RoPA Process Guide
A USG record of processing activity (RoPA) is a comprehensive inventory of all the processing activities that a process manager or sub-processor at the direction of the process manager performs. USG organizations and institutions are requested to develop a RoPA Process.
The development of a RoPA Process by all USG organizations and institutions is in accordance with BPM Sections 12.4.2, 12.6.2 and 12.6.5. In order for a RoPA Process to be in place, USG organizations and institutions must provide a way to inventory all the processing activities and submit to the USG on an annual basis.
The RoPA process shall include the following six-step process.
Step One: Determine who will own the organization’s RoPA process and maintain it.
Step Two: Determine the management and records platform for the RoPA.
Step Three: Create a list of the organization’s divisions and departments that process data.

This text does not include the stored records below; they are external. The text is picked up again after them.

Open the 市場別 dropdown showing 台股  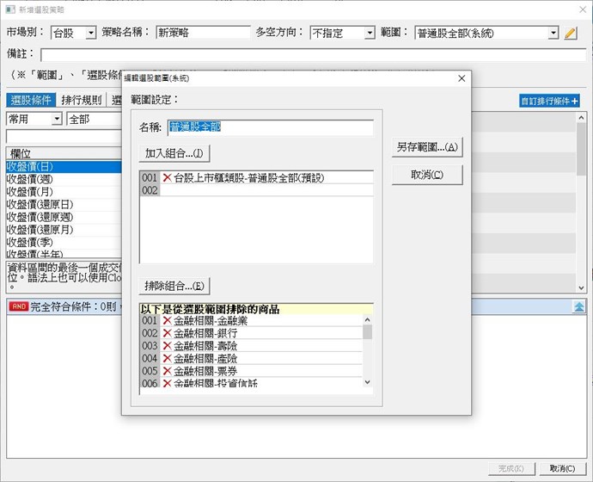(x=72, y=33)
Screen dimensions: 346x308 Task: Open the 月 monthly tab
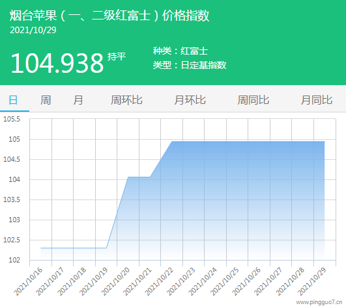(x=78, y=100)
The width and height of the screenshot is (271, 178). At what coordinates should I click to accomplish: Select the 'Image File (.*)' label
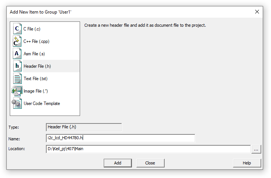click(x=36, y=91)
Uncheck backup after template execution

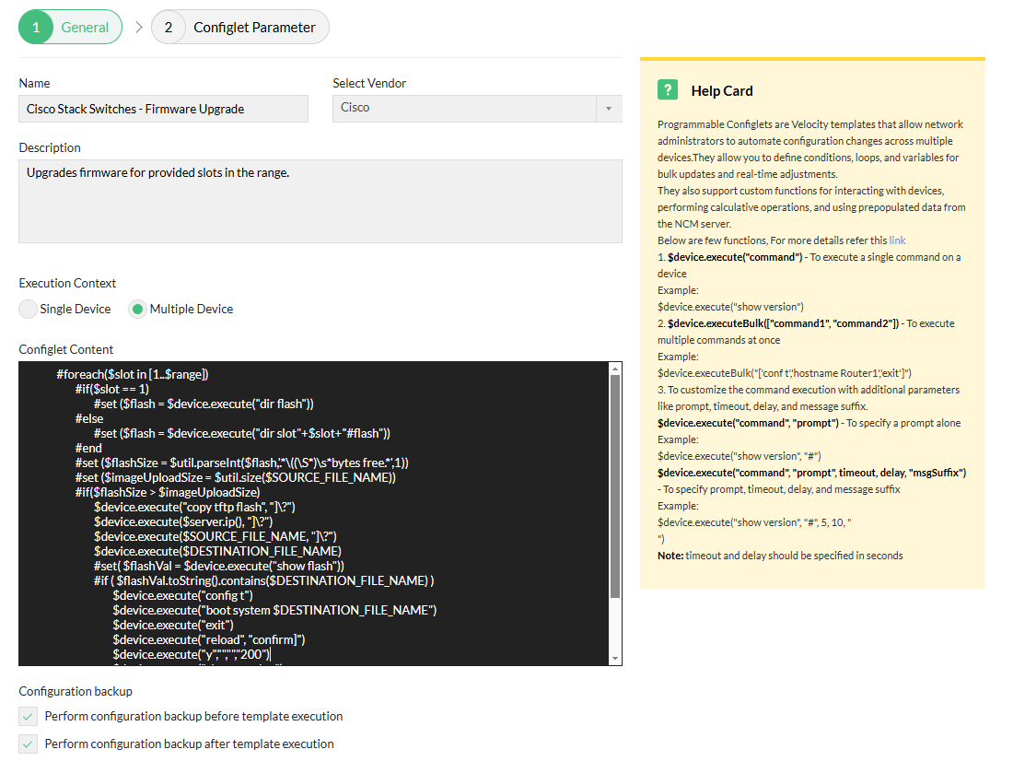pyautogui.click(x=27, y=744)
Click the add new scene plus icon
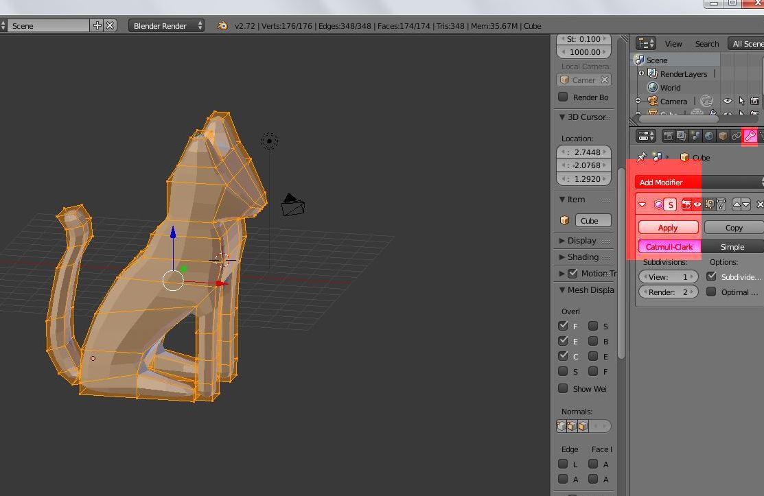Image resolution: width=764 pixels, height=496 pixels. point(97,25)
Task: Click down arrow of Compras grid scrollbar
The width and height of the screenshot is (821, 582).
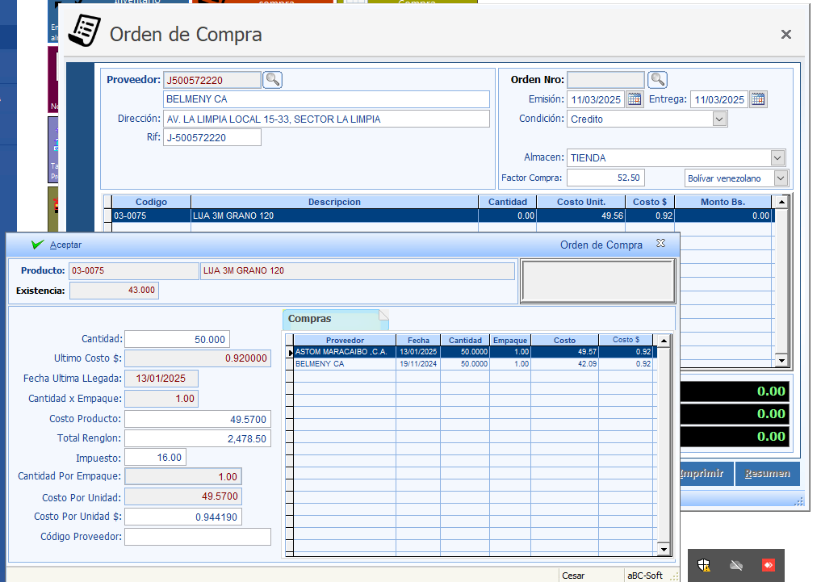Action: click(x=664, y=549)
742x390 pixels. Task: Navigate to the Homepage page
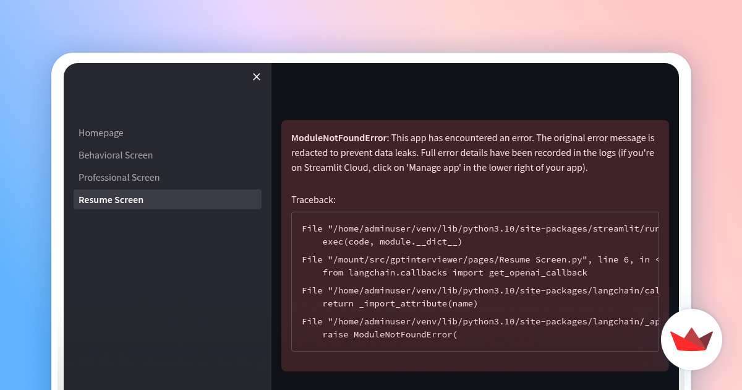click(101, 132)
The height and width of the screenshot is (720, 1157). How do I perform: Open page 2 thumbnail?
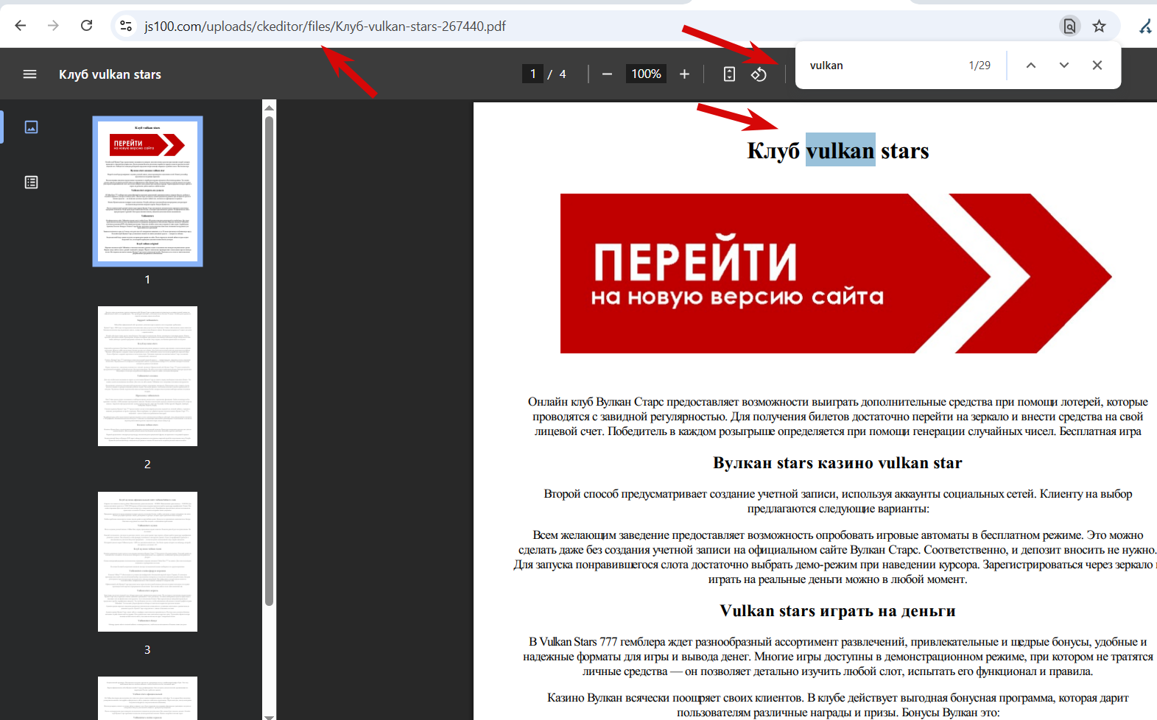(147, 376)
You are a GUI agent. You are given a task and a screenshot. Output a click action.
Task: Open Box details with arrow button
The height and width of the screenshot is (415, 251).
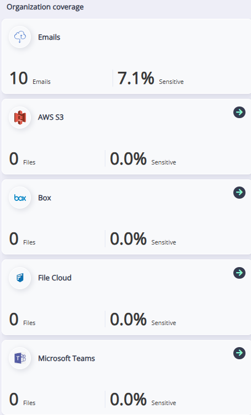239,193
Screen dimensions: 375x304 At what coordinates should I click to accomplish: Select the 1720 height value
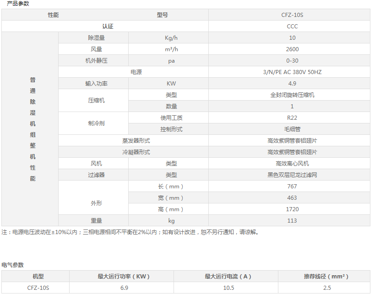point(292,209)
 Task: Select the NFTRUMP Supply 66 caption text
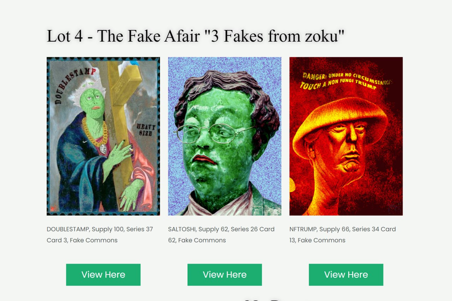coord(343,235)
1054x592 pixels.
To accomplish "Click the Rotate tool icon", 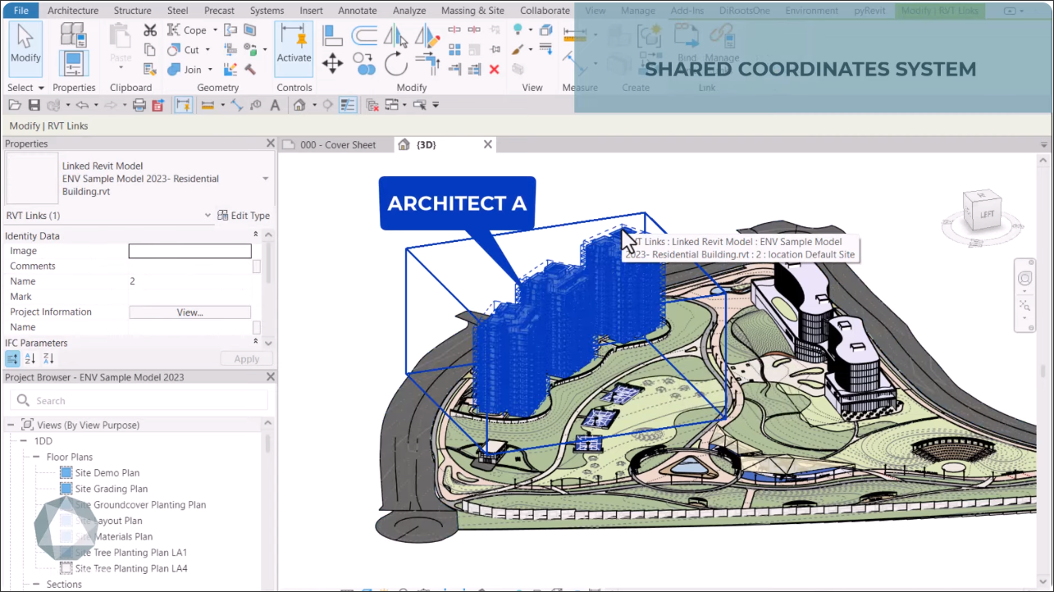I will point(396,63).
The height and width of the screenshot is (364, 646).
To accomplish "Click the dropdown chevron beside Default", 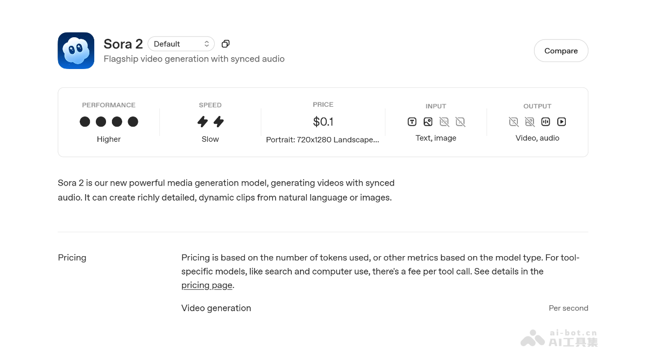I will pos(206,43).
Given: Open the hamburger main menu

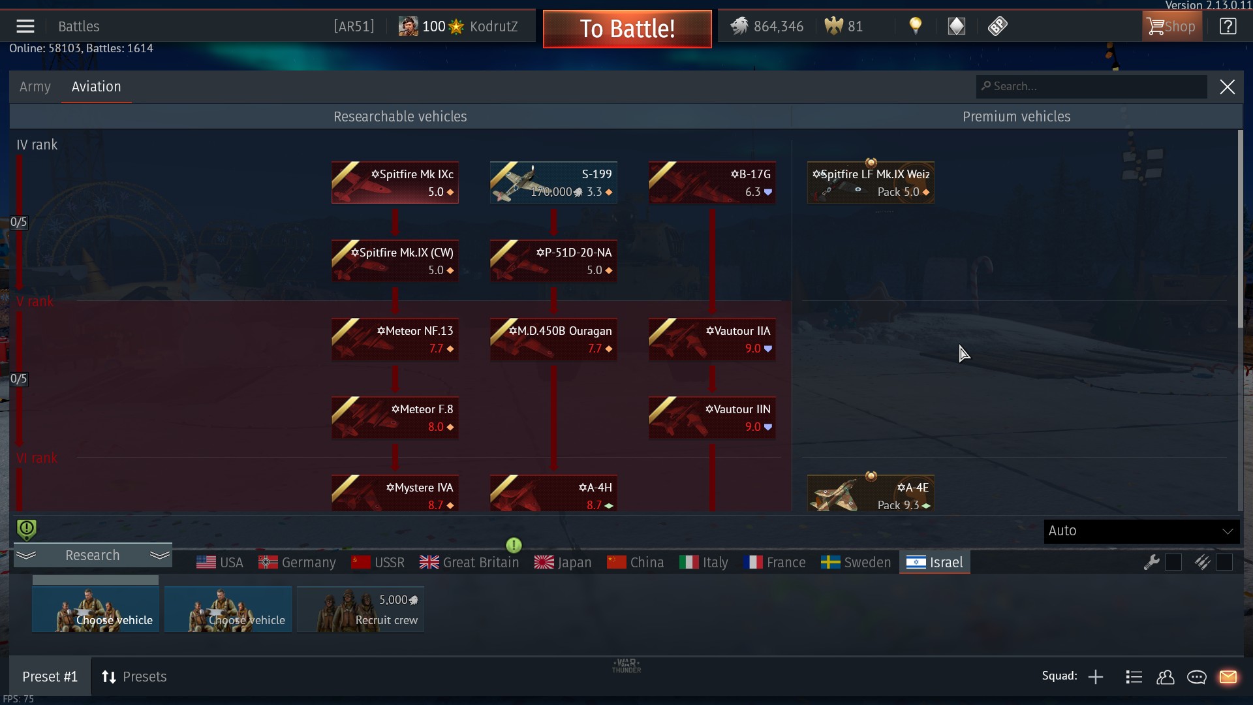Looking at the screenshot, I should tap(25, 26).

Step Four: This step has three tasks, to include: a) interview lead personnel within each identified division and/or department; b) create a RoPA and list each system identified as a mission-critical system processing PII; and, c) identify the system and data owners for each system in the RoPA.
Step Five: Analyze the RoPA systems, documenting the data usage activities for each system, particularly referencing the purpose for collecting any PII.
Step Six: Develop a reporting and maintenance schedule through updating, adding or deleting systems and their owners annually.